OSI Asks Microsoft to Change the MS-PL
Xenographic writes "The OSI has identified two significant flaws in the Microsoft Permissive License, and is unlikely to approve it as an OSI license in its current state. Specifically, the OSI is worried about the way the MS-PL is incompatible with so many other OSI-approved licenses and how misleading that makes the term 'permissive' in the license's name. Now the ball is in Microsoft's court and they can choose to amend or withdraw it from consideration. From the article: 'The MPL is also particularly restrictive, and is uniquely incompatible with the maximum number of other open-source licenses, [president of OSI Michael Tiemann] said, noting that in its examination of license proliferation, the OSI had encouraged experimentation with license terms to encourage new ones to be written that were better than what currently existed.'"
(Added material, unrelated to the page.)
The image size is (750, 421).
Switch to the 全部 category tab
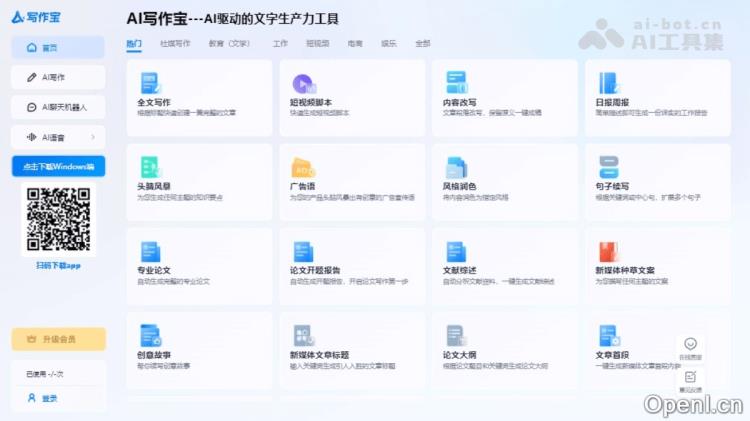coord(422,44)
(I have karma to burn, apparently)
"It does not do to leave a live dragon out of your calculations, if you live near him." - Tolkien
Why isn't there a chart of the various licenses ranging from least restrictive to most restrictive?
That way it would be easy to show where a new license fit in and whether it was actually needed or whether it duplicated an existing one.
It would also show gaps where licenses do not exist right now.
And best of all, it would allow you to draw a line and say "anything below this line is compatible with the GPLv2 (or v3)".
As the various laws change, the chart would have to be updated. But it would solve this issue with Microsoft once and for all.
Something from Microsoft is "uniquely incompatible"?
No folly is more costly than the folly of intolerant idealism. - Winston Churchill
Normally I'd say the parent AC is engaging in flamebait:
especially with the usual digs at the GPL (funny how the second oldest free software in common use is the one everyone blames for incompatibility with the new licenses that came out in the last five to ten years.)
However, in this case, the "any excuse to reject this license" claim may well be right. Eric S. Raymond, on the OSI Board's blog, has somewhat unhelpfully suggested that he's leaning towards wanting the licenses rejected for reasons other than their compliance with the open source definition, namely Microsoft's entirely unrelated OOXML activities.
I'm not sure the OSI is being smart in associating itself with that view.
You are not alone. This is not normal. None of this is normal.
The snag is right here.
This license governs use of the accompanying software. If you use the software, you accept this license. If you do not accept the license, do not use the software.
This is where the incompatible part is. GPL and other govern only distribution not usage. Here is relevant part of GPL
This License explicitly affirms your unlimited permission to run the unmodified Program.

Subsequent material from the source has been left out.